El Castillo del Terror (2017) (Spanish for "The Tower of Terror") was a major professional wrestling event, the eleventh annual El Castillo del Terror event, produced by the International Wrestling Revolution Group (IWRG) that took place on November 2, 2017. IWRG has held their Castillo del Terror show since 2005, usually late in the year. As with the majority of the IWRG shows it took place at Arena Naucalpan in Naucalpan, State of Mexico, the home of IWRG. The main event was the eponymous Castillo del Terror Steel cage match where the last person eliminated would be forced to unmasked per the Lucha de Apuestas, or "bet match", stipulation.

==Background==
Starting as far back as at least 2002, the Mexican wrestling promotion International Wrestling Revolution Group (IWRG; Sometimes referred to as Grupo Internacional Revolución in Spanish) has held several annual events where the main event was a multi-man steel cage match where the last wrestler left in the cage would be forced to either remove their wrestling mask or have their hair shaved off under Lucha de Apuestas, or "bet match", rules. From 2005 IWRG has promoted a fall show, around the Mexican Day of the Death, under the name El Castillo del Terror ("The Tower of Terror"), to distinguish it from other Steel cage matches held throughout the year such as the IWRG Guerra del Golfo ("Gulf War"), IWRG Guerra de Sexos ("War of the Sexes"), or IWRG Prisión Fatal ("Deadly Prison") shows. The Castillo del Terror shows, as well as the majority of the IWRG shows in general, are held in "Arena Naucalpan", owned by the promoters of IWRG and their main arena. The 2017 Castillo del Terror show was the 13th year in a row that IWRG has promoted a show under that name.

==Event==
The El Castillo del Terror show featured five professional wrestling matches with different wrestlers involved in pre-existing scripted feuds, plots and storylines. Wrestlers portrayed themselves as either heels (referred to as rudos in Mexico, those that portray the "bad guys") or faces (técnicos in Mexico, the "good guy" characters) as they followed a series of tension-building events, which culminated in wrestling matches.

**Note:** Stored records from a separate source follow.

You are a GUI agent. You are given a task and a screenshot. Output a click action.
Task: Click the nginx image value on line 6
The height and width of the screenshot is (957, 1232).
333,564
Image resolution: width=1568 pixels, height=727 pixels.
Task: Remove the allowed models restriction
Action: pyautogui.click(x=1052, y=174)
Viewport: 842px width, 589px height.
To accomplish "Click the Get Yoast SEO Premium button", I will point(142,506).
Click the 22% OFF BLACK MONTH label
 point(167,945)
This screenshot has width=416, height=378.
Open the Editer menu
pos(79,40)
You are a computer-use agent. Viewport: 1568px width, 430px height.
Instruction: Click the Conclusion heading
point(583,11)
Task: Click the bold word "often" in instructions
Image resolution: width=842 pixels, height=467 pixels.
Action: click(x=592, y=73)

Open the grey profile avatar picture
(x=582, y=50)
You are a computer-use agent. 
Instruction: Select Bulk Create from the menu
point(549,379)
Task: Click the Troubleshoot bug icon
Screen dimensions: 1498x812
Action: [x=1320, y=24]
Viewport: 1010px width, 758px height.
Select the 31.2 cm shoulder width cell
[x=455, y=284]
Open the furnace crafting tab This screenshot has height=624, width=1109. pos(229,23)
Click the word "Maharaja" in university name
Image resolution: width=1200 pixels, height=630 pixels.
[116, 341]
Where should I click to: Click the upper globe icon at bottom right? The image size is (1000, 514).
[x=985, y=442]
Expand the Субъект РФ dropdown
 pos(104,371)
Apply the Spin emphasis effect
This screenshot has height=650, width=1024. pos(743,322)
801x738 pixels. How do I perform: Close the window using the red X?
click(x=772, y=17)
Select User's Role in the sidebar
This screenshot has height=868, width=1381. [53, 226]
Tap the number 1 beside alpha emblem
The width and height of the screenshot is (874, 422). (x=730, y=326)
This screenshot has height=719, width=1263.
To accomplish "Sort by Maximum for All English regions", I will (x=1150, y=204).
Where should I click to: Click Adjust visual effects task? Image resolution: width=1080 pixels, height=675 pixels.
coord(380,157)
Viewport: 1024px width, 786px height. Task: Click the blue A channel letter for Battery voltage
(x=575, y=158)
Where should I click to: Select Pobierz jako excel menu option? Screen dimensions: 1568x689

The semi-main event match was a six-man tag team match with the team of Black Warrior, Capo del Sur, and Máscara Año 2000 Jr. taking on the trio of Mr. Electro, Trauma II, and Villano V Jr. During the match Vilano V Jr. accidentally hit Mr. Electro, leading to their team losing the match. Afterward, Mr. Electro attacked Villano V Jr. with a steel folding chair, only for Villano V Jr.'s uncle Ray Mendoza Jr. and his brother Kaving came to his rescue, running off Mr. Electro.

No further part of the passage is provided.